C.F. : Quels sont les biais actuels qui restreignent leur développement ?

O.M. & M.W. : Il n’y a pas beaucoup de limitations inhérentes au développement du marché des obligations vertes. Il s’agit d’obligations à affectation du produit, de sorte que la capacité du bilan à trouver des investissements climatiques efficaces est le principal facteur limitant.

Comme nous l’avons déjà mentionné, la maturation du marché en fait une véritable alternative pour de nombreux investisseurs obligataires, mais il est probable que certains biais structurels subsistent sur le marché — par exemple les inclinaisons sectorielles (services publics et immobilier) et un profil de durée supérieur à celui du marché si nous choisissons une solution d’investissement passive pour accéder à ce marché.

Nous observons que l’augmentation de l’offre limite lentement mais sûrement ce que l’on appelle le « greenium » sur le marché, qui est souvent mentionné comme un facteur limitant dans les enquêtes auprès des investisseurs.

C.F. : Y a-t-il des points de vigilance à respecter avant d’investir en obligations vertes ?

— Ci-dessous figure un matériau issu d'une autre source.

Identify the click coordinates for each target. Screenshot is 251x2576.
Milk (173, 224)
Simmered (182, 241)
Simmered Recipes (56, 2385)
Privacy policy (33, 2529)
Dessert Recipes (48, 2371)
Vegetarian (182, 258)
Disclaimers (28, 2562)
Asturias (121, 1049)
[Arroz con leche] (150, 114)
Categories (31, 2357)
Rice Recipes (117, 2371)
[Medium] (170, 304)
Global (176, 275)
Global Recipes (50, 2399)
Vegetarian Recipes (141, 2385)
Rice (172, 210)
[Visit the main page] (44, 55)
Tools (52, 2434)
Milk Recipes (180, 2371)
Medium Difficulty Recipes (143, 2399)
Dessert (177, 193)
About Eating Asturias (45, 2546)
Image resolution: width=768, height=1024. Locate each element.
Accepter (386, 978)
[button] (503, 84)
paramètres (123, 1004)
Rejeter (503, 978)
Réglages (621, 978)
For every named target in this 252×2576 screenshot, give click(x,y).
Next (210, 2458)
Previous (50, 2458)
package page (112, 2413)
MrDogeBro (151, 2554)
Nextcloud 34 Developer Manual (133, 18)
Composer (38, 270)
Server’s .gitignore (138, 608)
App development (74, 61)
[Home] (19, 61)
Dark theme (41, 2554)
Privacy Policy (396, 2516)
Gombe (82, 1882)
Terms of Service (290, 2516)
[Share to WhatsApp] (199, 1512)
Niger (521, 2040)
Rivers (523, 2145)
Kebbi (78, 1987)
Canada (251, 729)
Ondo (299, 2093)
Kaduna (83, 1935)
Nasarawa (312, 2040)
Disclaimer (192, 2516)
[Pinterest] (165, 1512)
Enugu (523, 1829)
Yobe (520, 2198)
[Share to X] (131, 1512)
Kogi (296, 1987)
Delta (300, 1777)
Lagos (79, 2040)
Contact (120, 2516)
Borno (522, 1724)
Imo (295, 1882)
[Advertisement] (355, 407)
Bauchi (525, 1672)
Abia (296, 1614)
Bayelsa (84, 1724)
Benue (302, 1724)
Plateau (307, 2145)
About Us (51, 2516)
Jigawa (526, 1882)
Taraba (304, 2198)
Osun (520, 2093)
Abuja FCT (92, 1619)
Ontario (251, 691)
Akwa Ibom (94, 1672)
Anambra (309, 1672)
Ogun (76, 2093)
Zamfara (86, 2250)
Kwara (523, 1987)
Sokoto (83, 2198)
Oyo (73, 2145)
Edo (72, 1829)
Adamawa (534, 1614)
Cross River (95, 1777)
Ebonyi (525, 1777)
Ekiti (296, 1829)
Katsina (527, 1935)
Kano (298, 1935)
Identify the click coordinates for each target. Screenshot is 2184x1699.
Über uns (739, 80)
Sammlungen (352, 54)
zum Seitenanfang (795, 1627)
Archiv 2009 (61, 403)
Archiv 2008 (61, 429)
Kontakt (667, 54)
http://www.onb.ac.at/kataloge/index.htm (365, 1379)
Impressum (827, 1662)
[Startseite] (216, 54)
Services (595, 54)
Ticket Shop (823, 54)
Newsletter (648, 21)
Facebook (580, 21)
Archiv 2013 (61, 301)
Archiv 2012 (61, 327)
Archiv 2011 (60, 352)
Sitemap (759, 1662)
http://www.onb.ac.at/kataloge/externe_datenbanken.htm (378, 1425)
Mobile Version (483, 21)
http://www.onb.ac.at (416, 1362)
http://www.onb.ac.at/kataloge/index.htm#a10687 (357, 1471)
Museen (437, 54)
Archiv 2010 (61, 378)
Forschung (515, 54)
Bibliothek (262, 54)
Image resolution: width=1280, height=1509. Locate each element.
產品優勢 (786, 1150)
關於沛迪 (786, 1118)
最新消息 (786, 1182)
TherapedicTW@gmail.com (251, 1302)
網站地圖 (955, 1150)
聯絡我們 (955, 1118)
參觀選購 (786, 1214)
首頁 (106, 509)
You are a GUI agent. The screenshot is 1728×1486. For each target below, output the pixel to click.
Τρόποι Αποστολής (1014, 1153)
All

O.M. & M.W. : Lorsque vous investissez dans une obligation verte, il existe des contrôles précis à effectuer afin de préserver la qualité verte de l’obligation. Voici certains d’entre eux :

  • le cadre de l’obligation verte bénéficie-t-il de l’avis d’un tiers émanant d’un fournisseur réputé ? 
  • l’obligation verte adhère-t-elle à des normes internationalement reconnues, telles que les principes de l’ICMA ou le CBI ?
  • les catégories d’investissement sont-elles correctement énumérées dans le cadre ? Chaque catégorie est-elle clairement délimitée ?
  • quelle est la durée de la période de rétrospection pour les investissements et quelle proportion du produit sera allouée à un projet déjà achevé ? Les obligations vertes qui ne font que refinancer des projets ont un niveau d’additionnalité plus faible ;
  • les différentes catégories sont-elles clairement délimitées ? L’émetteur explique-t-il pourquoi certains seuils sont choisis pour délimiter une catégorie et ces seuils sont-ils alignés sur une taxonomie — de préférence celle de l’UE, car c’est la plus stricte ? 
  • l’émission portera-t-elle sur toutes les catégories d’obligations vertes ? Très souvent, les émetteurs rédigent le cadre le plus large possible avec de nombreuses catégories différentes, mais seules certaines d’entre elles sont utilisées.